Professor Komesaroff believes there is a case for a national or international regime that would ensure the results of publicly funded research are made available to the public. “These kinds of products should be freely available to the community, rather than [having] a discussion about who ought to be entitled to enjoy substantial profits to the exclusion of the community,” he says.

Dr Rosanna Capolingua, chairwoman of the AMA’s ethics and medicolegal committee, agrees there needs to be debate at a community and global level about access to the benefits of patents.

“It is a problem if the information from their [patients’] material has been used, or could be used, to treat that problem but then they are unable to access that,” she says. “Wouldn’t it be nice if we could break beyond the barriers of industry and profit margins and go directly to the core of need?”

One patient advocacy group in the US has taken matters into its own hands, negotiating with researchers in advance to ensure it receives a share of the benefit. After Sharon and Patrick Terry’s two children were diagnosed with the rare genetic disease pseudoxanthoma elasticum, the Terrys formed an advocacy group and set up a patient registry, as well as creating a central repository for blood and tissue samples.
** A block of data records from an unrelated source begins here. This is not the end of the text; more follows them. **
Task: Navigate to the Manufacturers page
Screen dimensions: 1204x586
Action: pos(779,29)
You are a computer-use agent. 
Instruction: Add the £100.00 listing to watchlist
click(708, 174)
Researchers wanting to access the samples had to sign a contract ensuring the advocacy group would be recognised as a co-inventor on any future patent.

In 2004 Mrs Terry, who is executive director of the advocacy group, became perhaps the first lay leader of such a group to be listed on a patent. “We are the stewards of this gene,” she said at the time. “We are responsible for using it to develop diagnostics and therapeutics that are accessible and affordable.”
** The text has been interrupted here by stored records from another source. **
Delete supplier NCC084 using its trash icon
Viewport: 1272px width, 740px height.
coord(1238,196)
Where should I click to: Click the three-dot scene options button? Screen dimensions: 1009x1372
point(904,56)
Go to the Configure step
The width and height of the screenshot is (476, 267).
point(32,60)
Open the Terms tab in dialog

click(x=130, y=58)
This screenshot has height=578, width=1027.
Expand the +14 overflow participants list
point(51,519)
Dr Barclay believes such scenarios pose a challenge to the patent system. “We need medical research and, if patients are going to start holding back and bargaining, it’s going to make medical research very difficult.” It also raises the unpleasant prospect of commodification of the human body, where patients may try to auction their tissues off to the highest bidder, she says. “It might be naïve to think that if we give John Moore property rights, we protect his interests — we might be turning bodies into commercial products.”

The difficulty is that, while the patent system is far from ideal, it does have a noble purpose — that of encouraging scientific research.

“We still need some way of rewarding investment in scientific research or people won’t do it,” Dr Barclay says. “But is patenting the best system or are there possible alternatives?”

There is debate about more equitable alternatives, but Dr Barclay says it is mostly taking place at the academic, rather than policy, level.

In the meantime, Indonesia’s stand has forced the WHO to re-examine its virus-sharing policies. It is holding a meeting of selected countries in the Asia-Pacific region this month “to identify mechanisms for equitable access to influenza vaccine and production”. Until that happens, Indonesia continues to withhold samples from the WHO and pursue its own agreements with vaccine manufacturers.

Dr Barr agrees there must be a better way. “In terms of countries leveraging their positions, and getting some access to either seasonal or pandemic vaccines or both, I think that there is sympathy for that sort of outcome,” he says. “Everybody would like to see developing countries better prepared for pandemic flu, if it ever comes.”